Stored entries:
※ ※ ※
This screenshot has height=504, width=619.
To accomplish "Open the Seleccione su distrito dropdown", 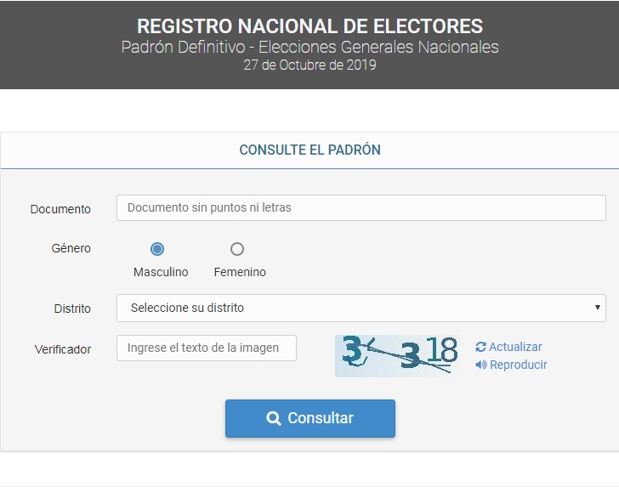I will point(361,308).
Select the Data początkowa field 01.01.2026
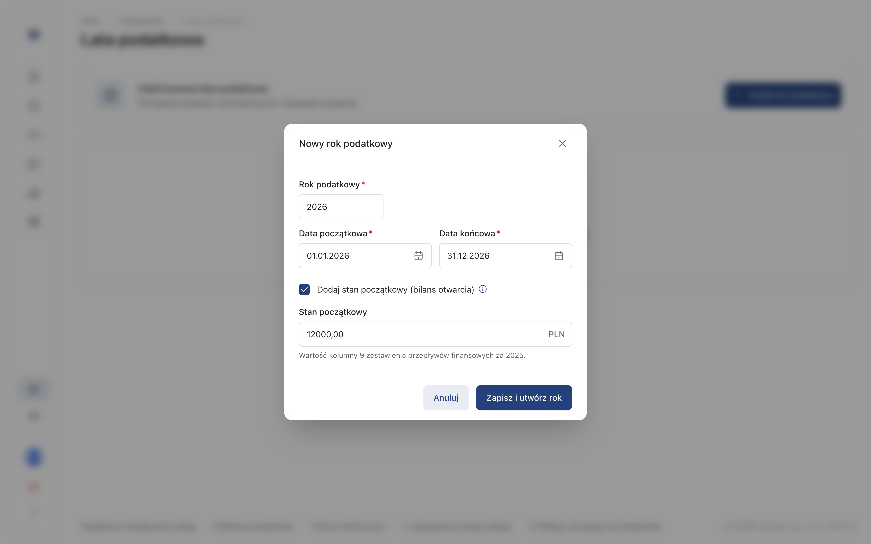Screen dimensions: 871x544 (x=365, y=256)
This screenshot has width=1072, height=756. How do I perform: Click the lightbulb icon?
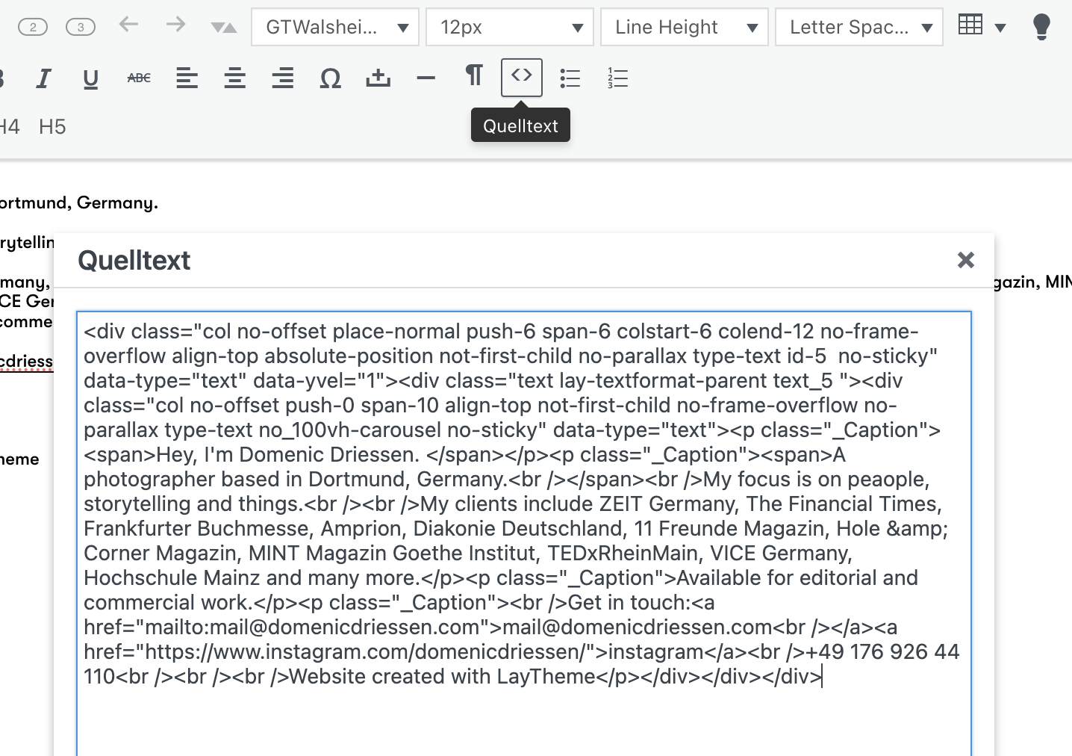1041,28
※ ※ ※
Line by line and exactly, reproduce the span from the line with "Select the Data początkowa field 01.01.2026" through the end of the data above, both ends included, with pictures left out.

» **Result of this task**:
Select the Data początkowa field 01.01.2026
Screen dimensions: 871x544 (x=365, y=256)
This screenshot has width=1072, height=756. How do I perform: Click the lightbulb icon?
1041,28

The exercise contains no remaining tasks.